| INPUT DATA |
┌──

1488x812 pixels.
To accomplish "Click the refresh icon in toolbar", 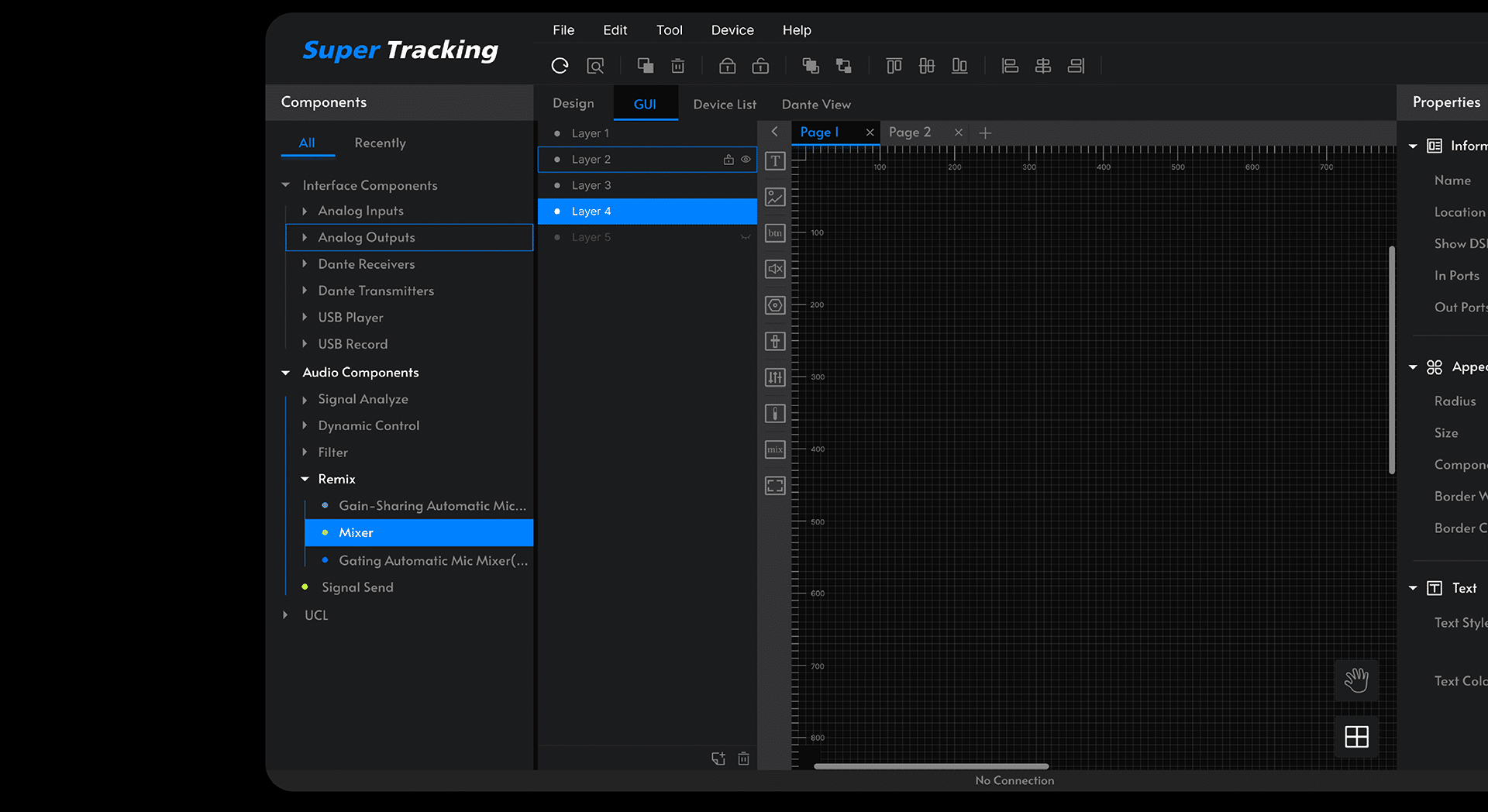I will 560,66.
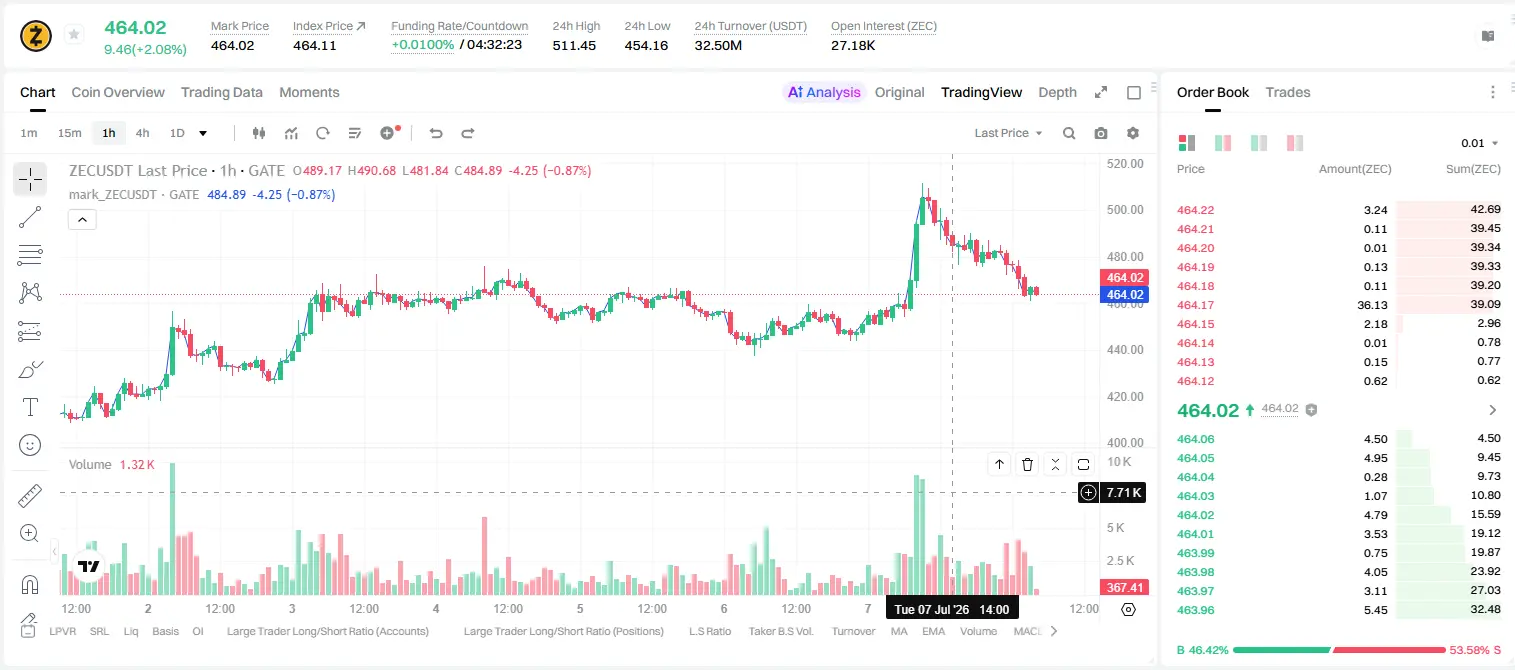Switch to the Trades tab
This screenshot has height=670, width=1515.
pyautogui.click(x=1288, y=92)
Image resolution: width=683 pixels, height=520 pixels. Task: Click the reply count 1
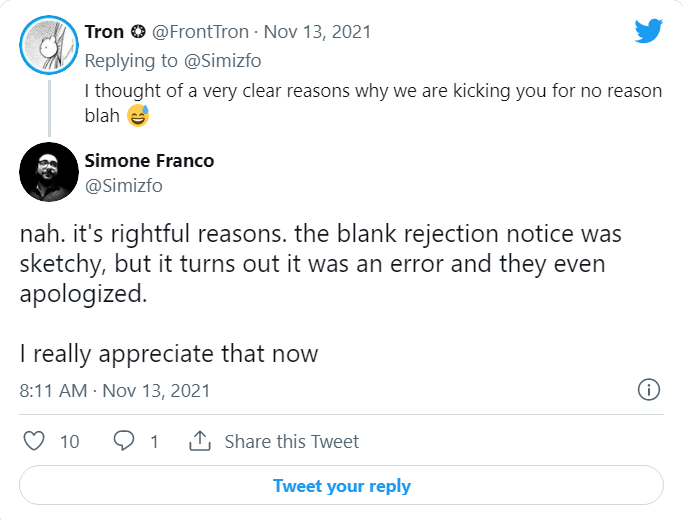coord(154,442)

└──
┌──

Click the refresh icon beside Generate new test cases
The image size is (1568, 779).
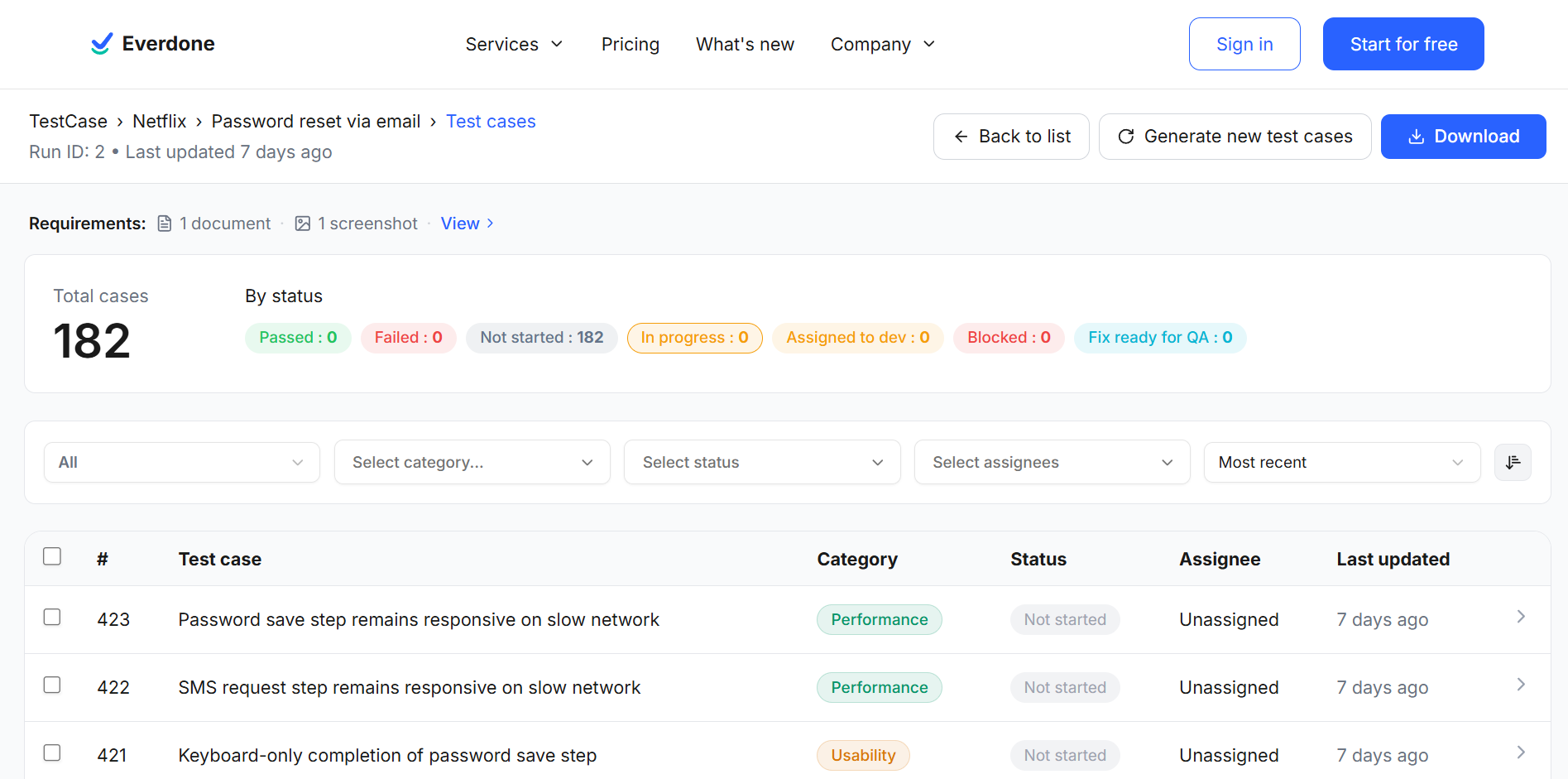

└──

| REQUIREMENTS |
Return every line of the items that contains the word "height".

| RESULT OF THIS TASK |
This screenshot has height=670, width=1515.
Image resolution: width=683 pixels, height=520 pixels. Task: Click the reply count 1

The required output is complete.